Stored data

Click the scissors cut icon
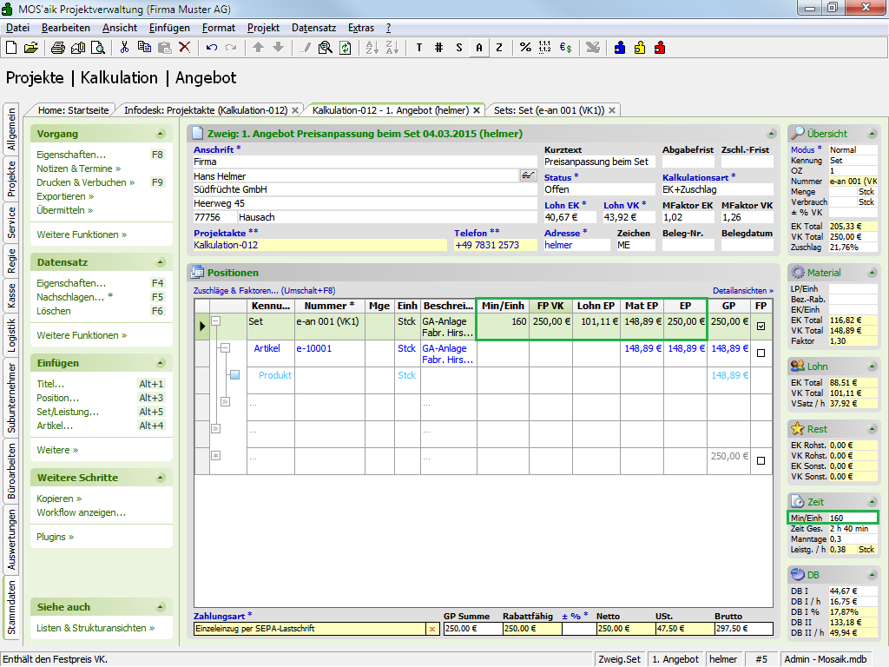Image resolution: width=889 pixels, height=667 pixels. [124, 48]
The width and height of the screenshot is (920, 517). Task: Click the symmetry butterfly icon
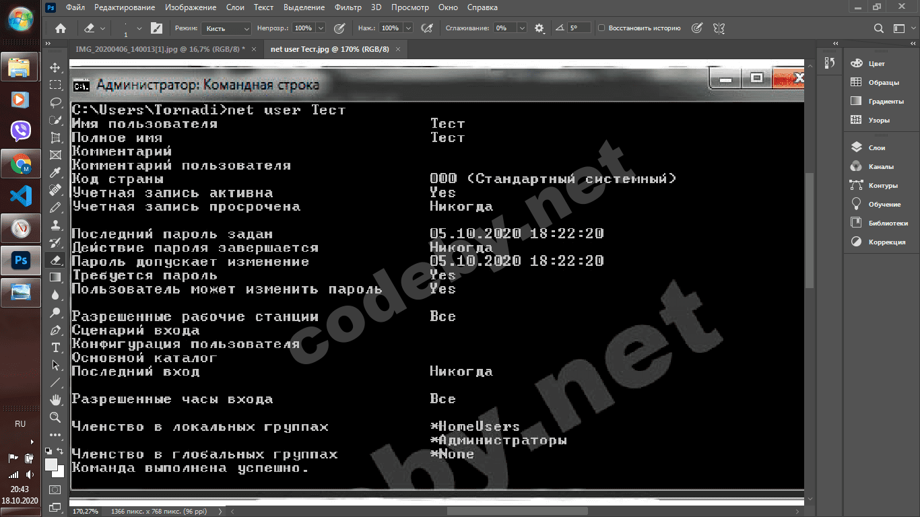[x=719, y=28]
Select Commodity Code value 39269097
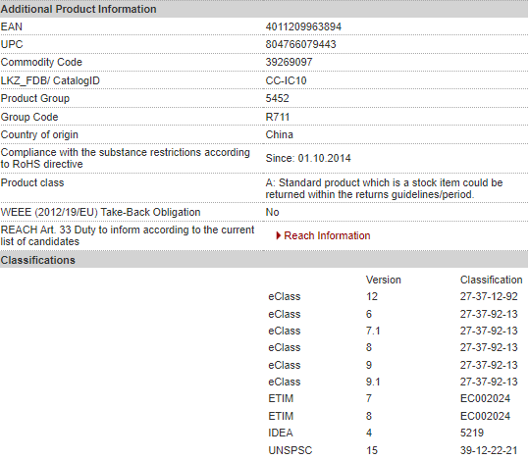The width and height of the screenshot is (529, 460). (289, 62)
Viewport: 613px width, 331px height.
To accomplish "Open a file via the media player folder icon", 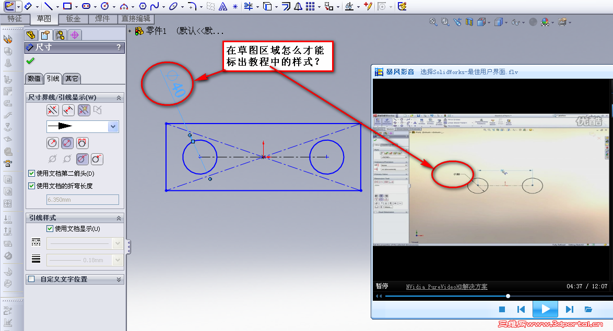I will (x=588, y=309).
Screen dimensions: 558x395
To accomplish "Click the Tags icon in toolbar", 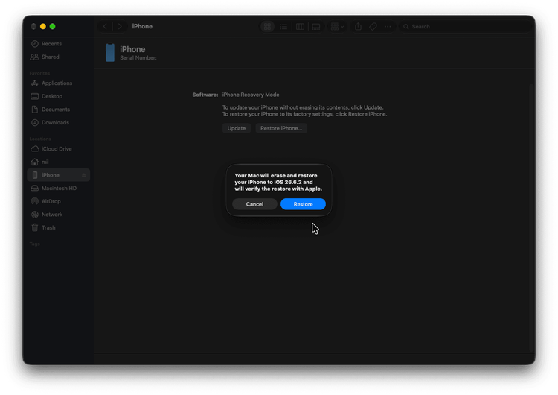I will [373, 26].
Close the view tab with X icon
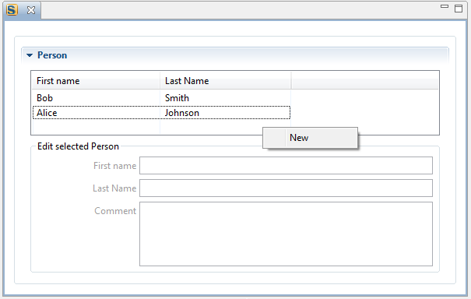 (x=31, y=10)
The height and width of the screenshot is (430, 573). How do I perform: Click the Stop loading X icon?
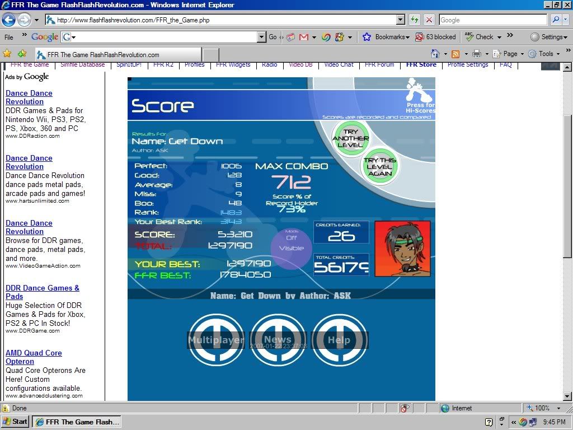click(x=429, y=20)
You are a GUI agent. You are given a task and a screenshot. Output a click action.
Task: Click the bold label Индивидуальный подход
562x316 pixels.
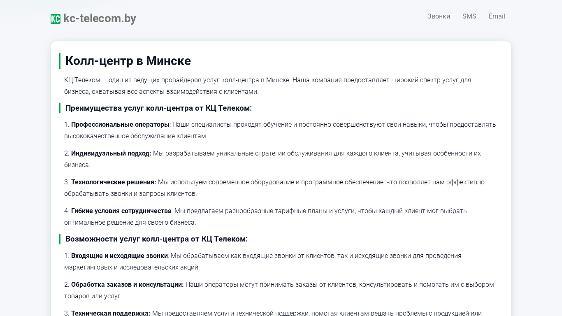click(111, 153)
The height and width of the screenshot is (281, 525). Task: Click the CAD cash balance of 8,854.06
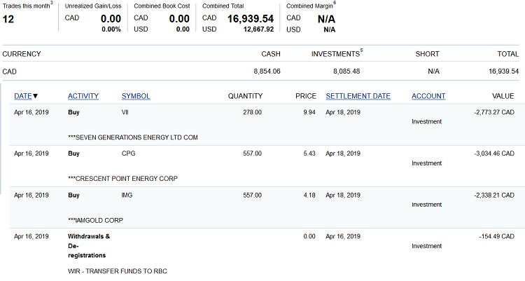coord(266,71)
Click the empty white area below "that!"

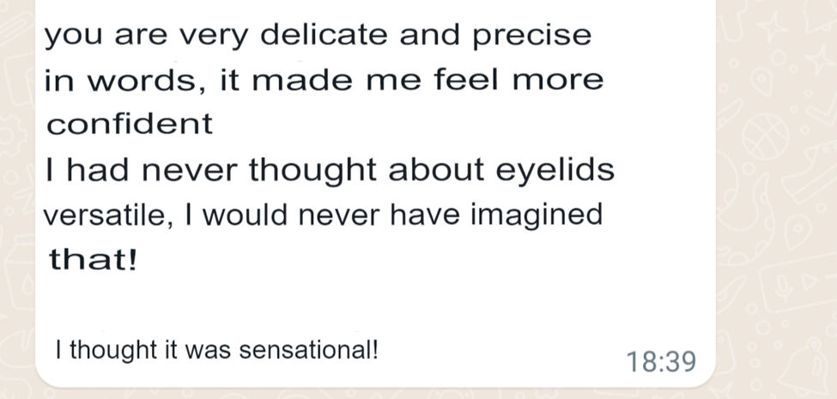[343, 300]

→ Exercise brief
Starting at the line that contains "Task: Click the bold", retype each line through the end of the data exactly, and leave out every picture.

→ Finished exercise
Task: Click the bold label Индивидуальный подход
562x316 pixels.
click(111, 153)
The height and width of the screenshot is (281, 525). Task: Click the CAD cash balance of 8,854.06
coord(266,71)
Click the empty white area below "that!"

[343, 300]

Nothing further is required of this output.